# I^i has infinite values?

1. Mar 8, 2012

### Chantry

Can someone explain if this is true or if there's anything wrong with the following logic?

e^ix = cos(x) + isin(x)

Let x = pi/2 + 2npi
Then,
e^ix = i
Take both sides to the exponent i,
e^-x = i^i
e^-(pi/2 + 2npi) = i^i

But, e^(pi/2 + 2npi) has infinite different values.
I've been looking around on the internet and I can only find the typical e^(-pi/2) solution. Is it just that mathematicians have just decided to define it to be that value? Even wolfram alpha spits out only one value. Is it just as correct to say that i^i = e^-(5pi/2) for example?

Last edited: Mar 8, 2012
2. Mar 8, 2012

### morphism

First of all, it's not true that $(e^{ix})^i = e^{i^2x}$; exponentiation is more subtle in complex land. I'm sure if you search for "complex exponentiation" you'll find lots of hits (several on this forum alone, probably) that explain the various subtleties. Let me just point out that writing $z^i$ is already 'ambiguous'. This is because the former expression is defined to be $$e^{i \log z}$$ and the complex logarithm is multivalued. Thus the fact that you're getting infinitely many values for "i^i" is simply a manifestation of the fact that there are infinitely many possible values for log(z) at z=i.

3. Mar 9, 2012

### Chantry

To be clear, you're saying that you can't just simplify (a^i)^i to a^(i^2), BUT i^i does have infinite different values, correct?

This is starting to boggle my mind a little bit. I can't seem to wrap my head around it.
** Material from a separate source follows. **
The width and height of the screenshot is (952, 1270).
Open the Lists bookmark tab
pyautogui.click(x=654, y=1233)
If you ctrl f and type in "Failure of power and logarithm identities" and look just above it, they do just that simplification of (a^i)^i to a^i*i. But then if you keep reading, below that proof they contradict themselves and say exactly what you're saying, which is that you can't simplify complex exponents in that way.
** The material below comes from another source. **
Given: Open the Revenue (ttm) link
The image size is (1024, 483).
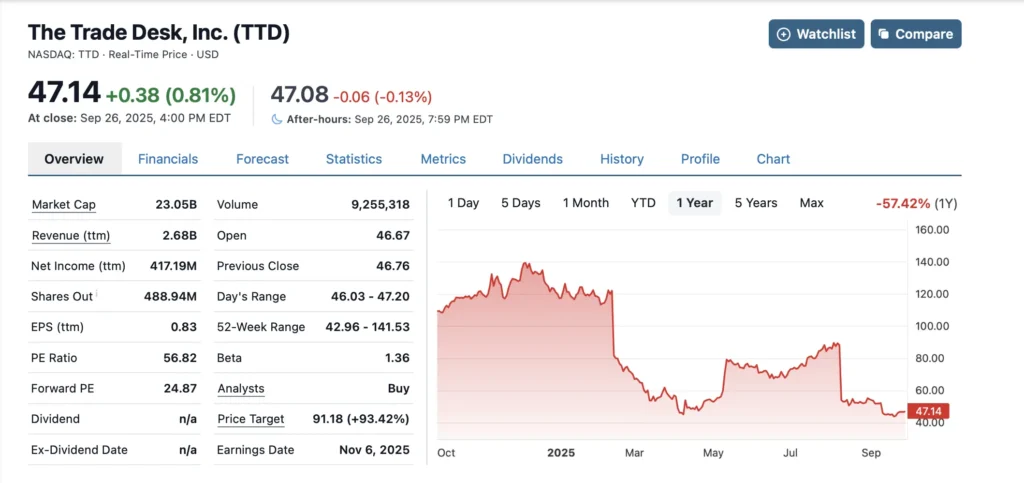Looking at the screenshot, I should [71, 236].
I don't know. Maybe I'll just revisit this when I've taken a course in complex analysis.

4. Mar 9, 2012

### Office_Shredder

Staff Emeritus
You only write down one distinct number, just various representations of it. Note e2npi=1 for all integers n

5. Mar 9, 2012

### phyzguy

This is the key point. Since e^(2*n*pi*i)=1, of course I can write the number this way. It's like saying that there are infinitely many results for 2^2, as follows:
4, 4*1, 4*(1^2), 4*(1^3), ...

6. Mar 9, 2012

### morphism

$e^{2n\pi}$ is most definitely not equal to 1 (unless n=0).

There are indeed infinitely many values that one can 'give' to the expression i^i, as mentioned in the OP.

7. Mar 10, 2012

### phyzguy

You're right. I withdraw my comment.